**How to complete this task:**
Copy word for word the line containing "Screen dimensions: 1288x952" together with all lines following it to the end of the listing below, without the pictures.

**Data:**
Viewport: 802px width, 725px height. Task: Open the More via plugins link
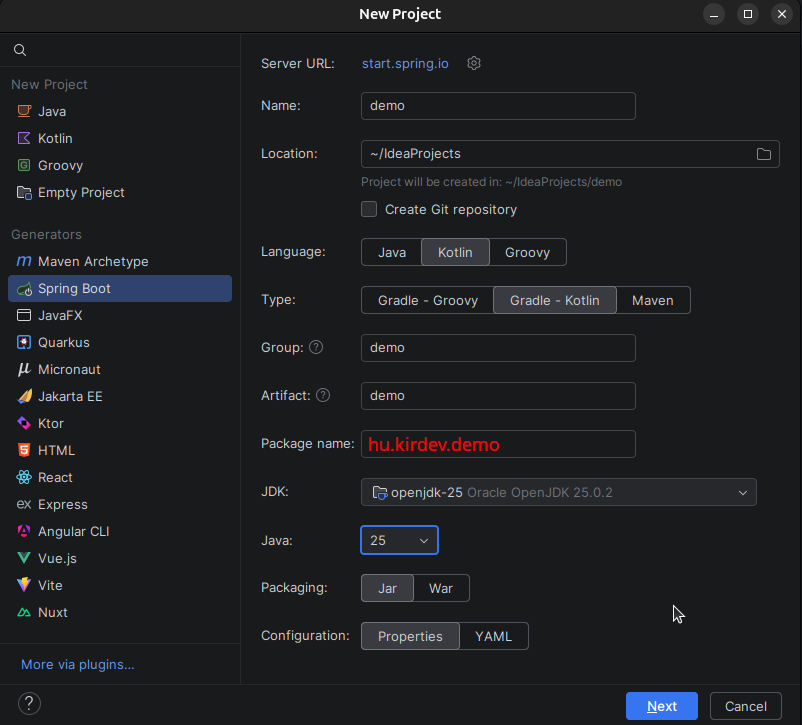click(78, 664)
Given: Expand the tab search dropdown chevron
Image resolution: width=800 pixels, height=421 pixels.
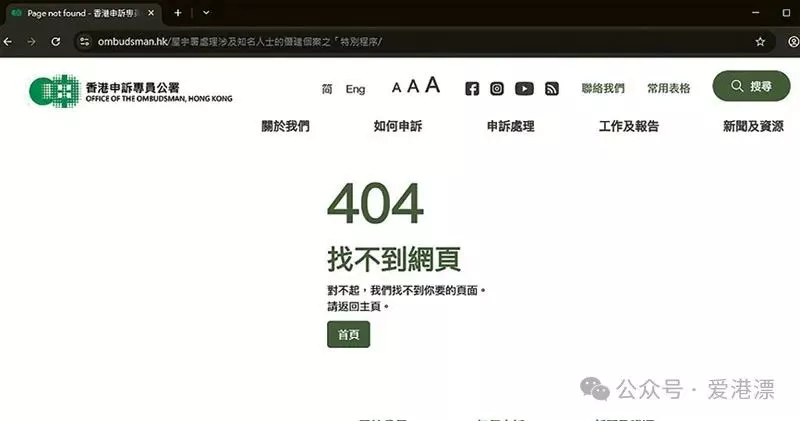Looking at the screenshot, I should tap(206, 13).
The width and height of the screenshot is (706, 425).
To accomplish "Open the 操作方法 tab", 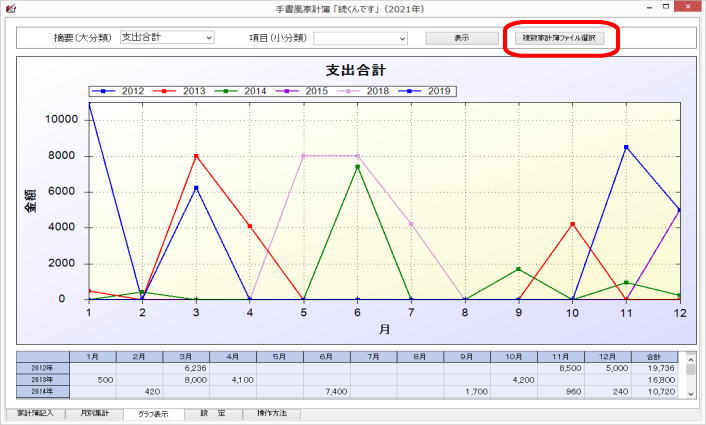I will pos(271,414).
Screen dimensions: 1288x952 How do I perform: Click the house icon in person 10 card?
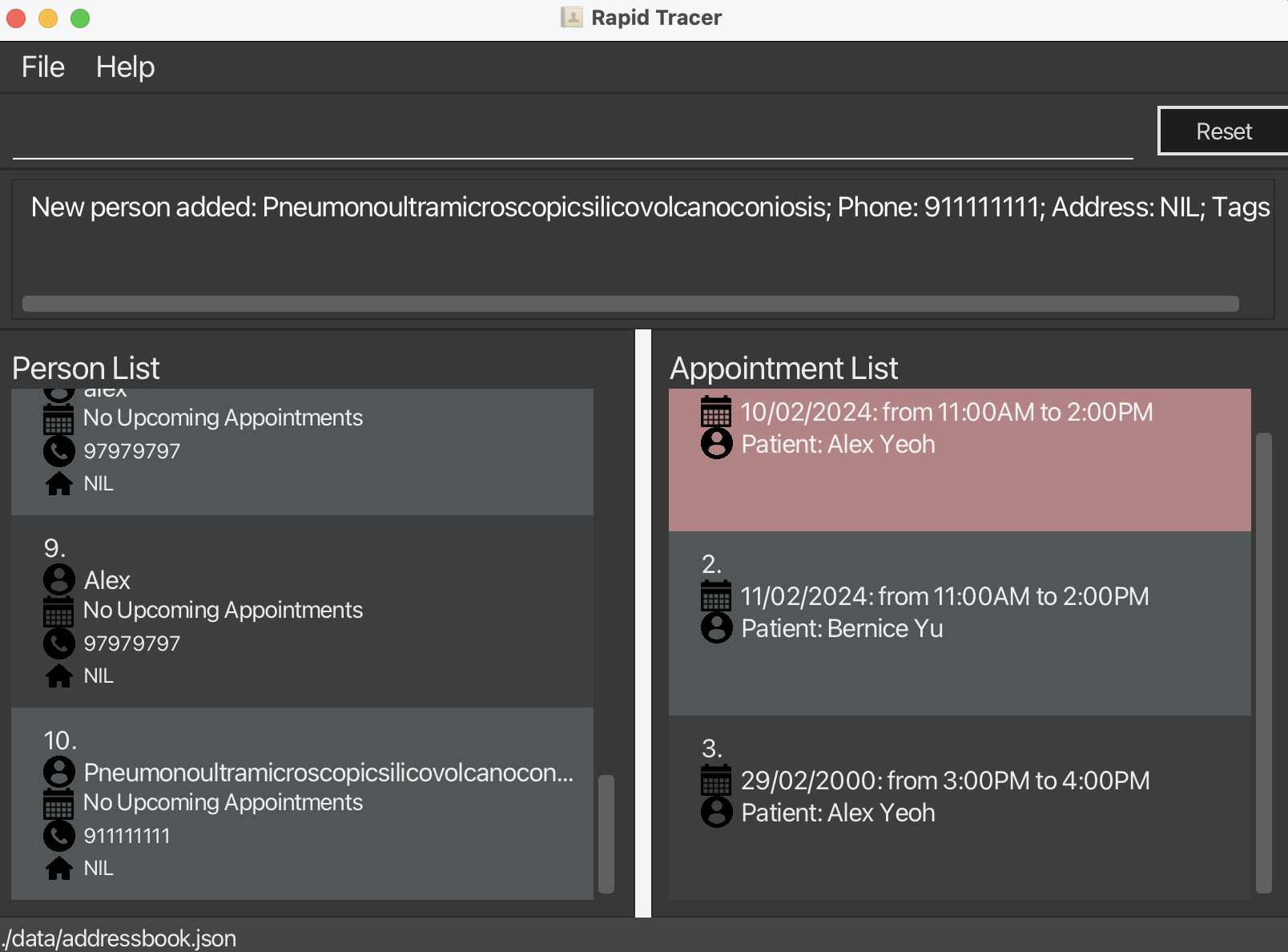pos(59,868)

**Output of the exercise:**
Screen dimensions: 1288x952 How do I perform: Click the house icon in person 10 card?
pos(59,868)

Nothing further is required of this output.